Clean water means clean win for Marines

2 Dec 2003 | Lance Cpl. John E. Lawson Jr.

Water is a precious commodity. Without it, we wouldn't survive. But, according to NASA's "Classroom of the Future" program's Web site, only 1 percent of the world's water is drinkable, and much of that water contains harmful elements that could be fatal if ingested.

But those harmful elements are the business of the Marines assigned to Utilities, Support Company, 8th Engineering Support Battalion, 2nd Force Service Support Group here. They are responsible for turning dangerous muck into clean drinking water for Marines in the field. They do this using reverse osmosis water purification units, or ROWPUs.

Recently, two teams from 8th Engineering Support Battalion participated in the 6th annual Sgt. Maj. John C. Marigliano Award of Excellence competition, formerly the Reverse Osmosis Water Purification Unit Regulated On-site Demonstrated Efficiency Objective, or ROWPU RODEO, at the U.S. Army Coastal Water Purification Training Center, Fort Story, Va., and U.S. Army Quartermaster Center and School, Fort Lee, Va. The competition took place in two phases.

The Marine Corps started participating in the once Army-only event in 1999, and 2003 is the first time the Marines have won. The two teams from Camp Lejeune took first and second place over-all, beating U.S. Army units from around the world.

The first-place team consisted of Cpl. Jeremy A. Benton, and Lance Corporals Mathew B. Foust, Keith Carr, and Heriberto Becerra Bravo. The second place team was Cpl. Jacob D. Busch, and Lance Corporals Peter Smith, Jimmie M. Bass, and Bakhit McBride.

"It's an honor to have won." Benton, a Titusville, Fla., native said. "The only real competition was between our two teams. We were so far ahead of the others." He added, "On every event, the Marine Corps set the standard."

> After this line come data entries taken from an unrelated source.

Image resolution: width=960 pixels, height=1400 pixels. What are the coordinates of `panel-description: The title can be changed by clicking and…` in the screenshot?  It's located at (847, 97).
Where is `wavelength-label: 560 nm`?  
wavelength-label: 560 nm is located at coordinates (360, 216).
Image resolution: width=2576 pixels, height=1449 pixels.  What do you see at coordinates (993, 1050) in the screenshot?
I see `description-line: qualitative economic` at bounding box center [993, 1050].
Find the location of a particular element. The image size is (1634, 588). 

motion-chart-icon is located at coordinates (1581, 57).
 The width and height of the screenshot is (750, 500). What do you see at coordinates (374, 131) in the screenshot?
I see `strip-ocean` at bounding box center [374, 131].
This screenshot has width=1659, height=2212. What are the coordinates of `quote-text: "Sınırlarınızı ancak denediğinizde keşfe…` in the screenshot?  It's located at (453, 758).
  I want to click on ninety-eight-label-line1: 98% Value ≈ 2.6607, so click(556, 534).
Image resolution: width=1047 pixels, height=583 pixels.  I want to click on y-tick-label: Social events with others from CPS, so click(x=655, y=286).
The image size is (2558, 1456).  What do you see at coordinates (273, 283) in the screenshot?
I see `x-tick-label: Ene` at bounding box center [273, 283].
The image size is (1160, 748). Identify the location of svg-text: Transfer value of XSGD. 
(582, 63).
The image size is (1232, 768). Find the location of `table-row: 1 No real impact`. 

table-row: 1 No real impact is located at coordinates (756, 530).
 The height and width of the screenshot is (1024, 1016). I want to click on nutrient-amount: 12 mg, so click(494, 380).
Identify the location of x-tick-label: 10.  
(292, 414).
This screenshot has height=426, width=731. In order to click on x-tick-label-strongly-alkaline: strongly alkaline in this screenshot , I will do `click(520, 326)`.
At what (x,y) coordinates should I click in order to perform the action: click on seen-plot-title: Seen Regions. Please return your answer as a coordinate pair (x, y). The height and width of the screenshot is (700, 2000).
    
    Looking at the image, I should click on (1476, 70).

The competition was divided into lanes, or categories, in which each team was tested. The lanes included a written exam, a reconnaissance operation, water storage and distribution system testing, and multiple lanes using the 600 and 3,000-gallon-per-hour ROWPUs.

Presently, the Marine Corps does not use the 3,000-gallon-per-hour ROWPU.

"It was great working on gear we don't usually get to work with. We got to show-up the Army on their own gear, but we also gained experience," said Foust, of Macedonia, Ohio.

The Marines from Camp Lejeune were presented more than 20 awards in a ceremony at Fort Lee.

The Army and WATEC have teamed up to train service members on the ROWPUs, the Tactical Water Distribution System, the Water Storage Distribution System, and organizational maintenance, said Larry Wilkinson, WATEC Inc., site administrator, United States Army Coastal Water Purification Training Center, Fort Story, Va.

This year's competition was between 14 teams; 10 U.S. Army teams from around the world, two Marine teams from Marine Corps Air Station Cherry Point, N.C., and two teams from Camp Lejeune.

The contest itself is named for Sgt. Maj. John C. Marigliano, the first honorary sergeant major of the Army's Quartermaster Regiment and the first enlisted member to be inducted in the Quartermaster Corps Hall of Fame.

This honor is the highest water purification award the military has to offer.

"I think this water competition rates in the very top when compared to other competitions throughout the Army.  Skills attained from this type of training and competition are regarded as the very best the Army has to offer," said Sgt. 1st Class Robert J. McGhee III, water and petroleum training advisor, Army Forces Command.

"The competitive environment of the RODEO fosters confidence and esprit de corps between individuals, teams, and services. It is also a training management tool the commander can use to assess the competency and readiness of water teams," he said.

The East Orange, N.J., native added the Navy had a team sign up for the competition this year, but cancelled due to operational commitments, and the Air Force has expressed interest in competing next year.

Plans are also under way to hold next year's inter-service competition here, but nothing has been finalized, he said.

"Winning this award says a unit is combat ready in its' field of expertise and is ready to successfully provide life's most important substance to survive: potable water," McGhee said.